[Saved entries]
----------
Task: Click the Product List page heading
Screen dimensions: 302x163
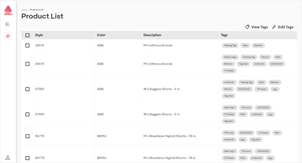Action: (x=42, y=16)
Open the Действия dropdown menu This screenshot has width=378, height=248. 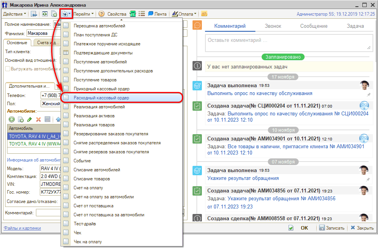[x=15, y=14]
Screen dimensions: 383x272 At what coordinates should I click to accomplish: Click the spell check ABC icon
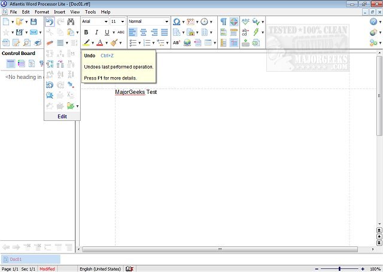pos(245,22)
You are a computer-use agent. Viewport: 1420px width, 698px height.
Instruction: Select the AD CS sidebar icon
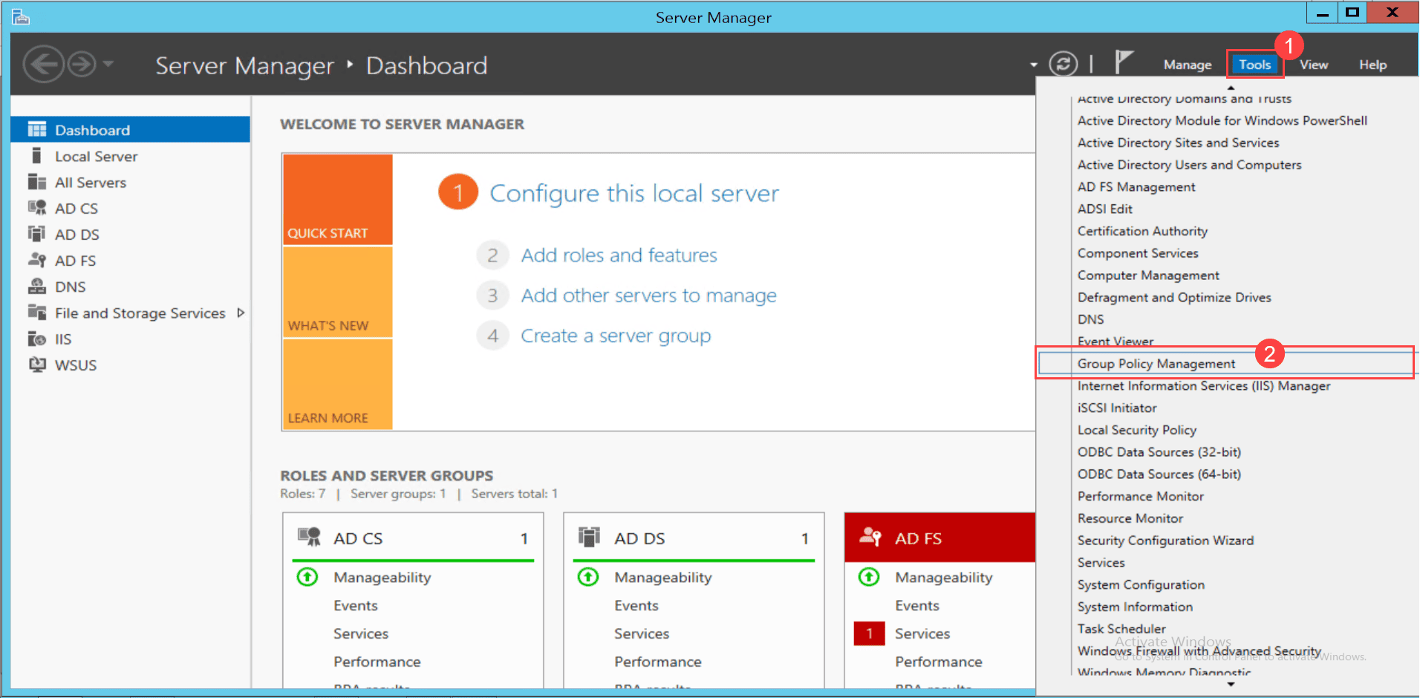pyautogui.click(x=36, y=208)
----------
* **The problem**
Write out exactly, and only, the lines running from the line with "Screen dimensions: 383x272" to the last line above, both included, with all pictures omitted.

* **Answer for this exercise**
Screen dimensions: 383x272 At what coordinates should I click to accomplish: Click the spell check ABC icon
pos(245,22)
You are a computer-use agent. Viewport: 1420px width, 698px height.
Instruction: Select the AD CS sidebar icon
pyautogui.click(x=36, y=208)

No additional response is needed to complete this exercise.